Christophe de la Fontaine

Être et paraître

d'Lëtzebuerger Land vom 14.10.2011

Pour l’édition 2011 du Prix d’Art Robert Schuman, installé comme exposition inaugurale au Cercle Luxembourg, Christophe de la Fontaine avait présenté une mise en scène de sa création la plus récente, le service de table Format. Dans le contexte d’un prix d’art contemporain, de la Fontaine avait choisi d’installer plusieurs piles de vaisselle, qui faisaient un rappel étrange de la colonne sans fin de Brancusi. Resitués sur une surface en miroir, ces objets en porcelaine fine n’étaient pas clairement identifiables comme des éléments d’un service que Christophe de la Fontaine avait créé à l’occasion du 50e anniversaire de la ligne Studio de Rosenthal. Entre objet utilitaire et superpositions décoratives, ces stèles sont la plus récente démonstration des réflexions esthétiques qui guident le travail de Christophe de la Fontaine depuis le début des années 2000.
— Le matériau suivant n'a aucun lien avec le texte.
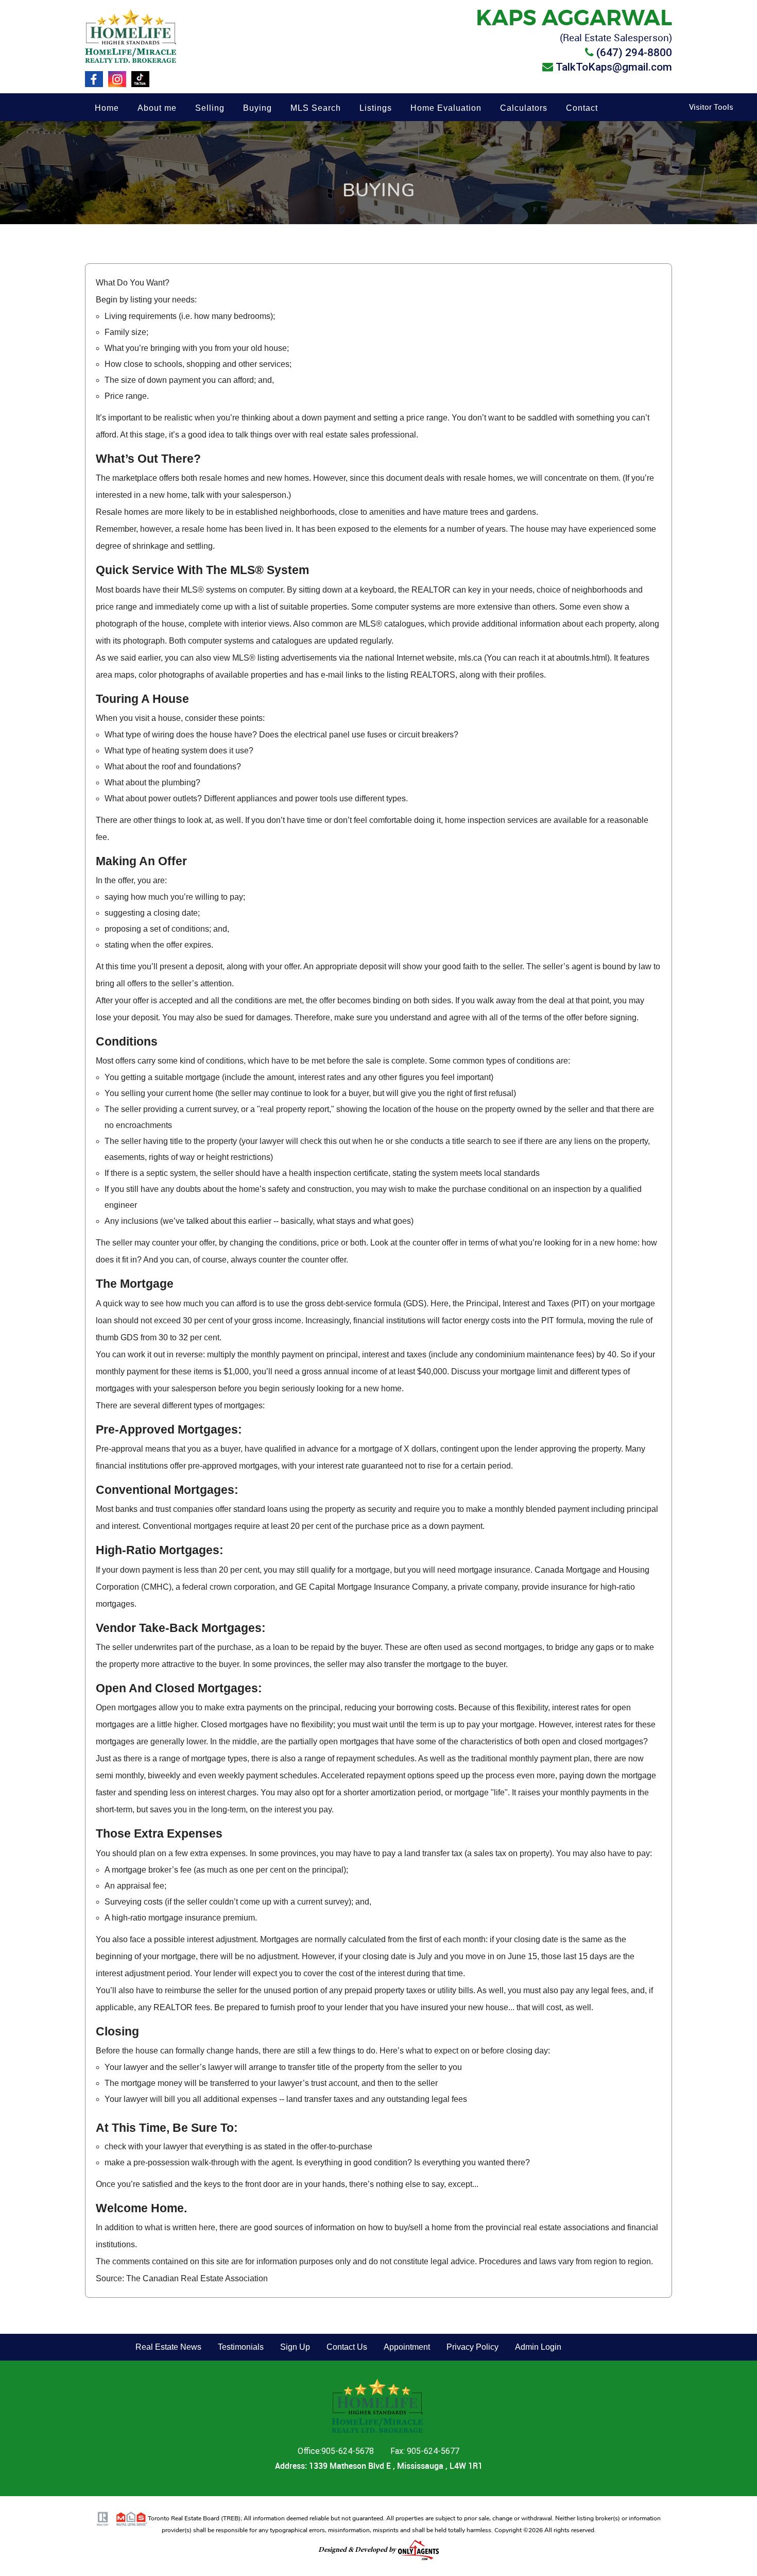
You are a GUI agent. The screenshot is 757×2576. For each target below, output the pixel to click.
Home (107, 108)
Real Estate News (168, 2347)
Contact (582, 108)
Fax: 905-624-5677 (424, 2451)
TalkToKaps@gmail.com (614, 67)
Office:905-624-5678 (337, 2451)
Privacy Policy (472, 2347)
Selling (210, 108)
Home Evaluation (445, 108)
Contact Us (346, 2347)
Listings (375, 108)
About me (157, 108)
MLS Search (315, 108)
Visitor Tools (711, 107)
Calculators (523, 108)
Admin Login (538, 2347)
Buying (257, 108)
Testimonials (241, 2347)
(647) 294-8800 (634, 52)
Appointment (407, 2347)
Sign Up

De la Fontaine s’applique à utiliser un langage austère tout en évitant d’être sec, ce qui explique son emploi ludique de certains éléments du nouveau service de table Format, lors de l’exposition au Cercle Luxembourg.

Mais le fait d’empiler les éléments, comme des soucoupes, des bols, et des assiettes est également une allusion à un classique de la ligne Rosenthal, le service TC100 que Nick Roericht avait dessiné en 1959 et que celui-ci avait réussi à faire produire sous la belle définition de Hotelstapelgeschirr. L’esthétique appliquée était celle de l’école d’Ulm, qui est également citée sur le site de Rosenthal comme étant une influence importante pour le travail de Christophe de la Fontaine.

La géométrie en est le langage de base et les modules du cône et du cylindre sont déclinés dans cet art appliqué qui rappelle aussi bien des formes industrielles que des simulations 3D sur ordinateur. À partir de là, il a établi une suite de modules qui rendent possible une très grande variabilité dans ce catalogue des formes.

En 2007, Christophe de la Fontaine avait présenté des prototypes de sa chaise Bent, qu’il a réalisée pour le producteur de meubles Moroso, dans le cadre de l’exposition ELO au Mudam. Dans un même souci de simplicité associé à un aspect, cette fois-ci, plus clairement ludique (les jeux du découpage et du pliage), de la Fontaine avait remplacé le carton par l’aluminium. La chaise Bent n’est pas celle qu’elle paraît être. Le pliage qui se fait ici le long des pointillés perforés, ou plutôt poinçonnés dans de l’aluminium et qui donne l’impression de facilité par l’aspect clair et logique de sa forme, ce pliage était complexe à réaliser en usine. Christophe de la Fontaine avait produit là une démonstration efficace de son style personnel qui ironise sur la notion de concept visuel, tout en appliquant une méthodologie rigoureuse qui s’intègre d’autant plus facilement à la production industrielle.

Également en 2007, au Mudam, de la Fontaine avait créé un commentaire en forme d’installation, qui constitue une des premières critiques visuelles efficaces sur l’architecture de I.M. Pei. À l’époque, de la Fontaine avait accroché des lamelles en plastique multicolores, presque identiques à celles qui font encore parfois fonction de garde mouches dans les quelques épiceries de quartier qui subsistent, au travers des passages des différentes salles du musée d’art moderne.

Ce même matériau qu’il avait utilisé pour ces séries de rideaux intitulés Gates, des passages au Mudam, il l’avait mis en mouvement pour une animation visuelle spectaculaire du KIOSK en 2008. Intitulée Transit, cette sculpture cinétique utilisait l’effet de moiré afin de provoquer un effet optique qui détonnait avec l’environnement urbain de la place de Bruxelles.

Depuis 2003, Christophe de la Fontaine vit et travaille à Milan avec sa compagne Ayleen Langreuter (carte blanche au Land du 8 juillet 2011), il revient régulièrement au Luxembourg pour participer à des expositions de groupes comme Moving Worlds au Carrérotondes en 2010, où il avait mis à disposition quatre prototypes de trottinettes aux visiteurs de l’exposition.

Son travail qui oscille entre arts plastiques et arts appliqués, revitalise un langage visuel clair et dynamise des bases conceptuelles qui vont au-delà d’un manichéisme minimaliste.

Christophe de la Fontaine se joue constamment des relations de surface et de structure pour inventer des objets contemporains et intégrer des citations historiques du design du XXe siècle.